KAZAKHSTAN KLEPTOCRACY.

AuthorBailey, Ronald
PositionKAZAKHSTAN

KAZAKHSTAN STRETCHES OVER 1 million square miles in Central Asia. It is richly endowed with oil, gas, and hard mineral resources. The country has 30 billion barrels of proven petroleum reserves, the 12th largest in the world, and produces some 1.8 million barrels of oil per day. Hydrocarbon output constituted about 70 percent of exports in 2020. Yet those vast natural riches have not stopped the country from slipping into kleptocracy.

As the last former republic to declare independence from the collapsing Soviet Union in December 1991, Kazakhstan was led for nearly 30 years by President Nursultan Nazarbayev. Nazarbayev stepped down in

2019 and was followed by his hand-picked successor, Kassym-Jomart Tokayev. But Nazarbayev retains the crucial post of chairman of Kazakhstan's Security Council and remains head of the ruling Nur Otan ("Light of the Fatherland") political party.

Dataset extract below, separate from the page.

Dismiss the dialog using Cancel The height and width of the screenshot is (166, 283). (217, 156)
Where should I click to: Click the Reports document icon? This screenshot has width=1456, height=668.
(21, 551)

Analysts suggest that foreign direct investment and links to Western natural resource companies might help moderate corruption in countries like Kazakhstan. But authoritarianism and abundant natural resources are a treacherous combination. In a 2020 article, University of Richmond political scientist Sandra Joireman and her colleagues found that "the institutional reforms we would anticipate because of [economic] linkages have not occurred and those that exist are often cosmetic" in Kazakhstan. The authors suggest that Western companies "are willing to engage in 'commerce under anarchy' and even risk governments seizing property if returns from the investment are high enough."

Nazarbayev established a "neopatrimonial regime," George Washington University international affairs professor Sebastien Peyrouse wrote in 2012. Such regimes can "differ depending upon whether they emphasize political...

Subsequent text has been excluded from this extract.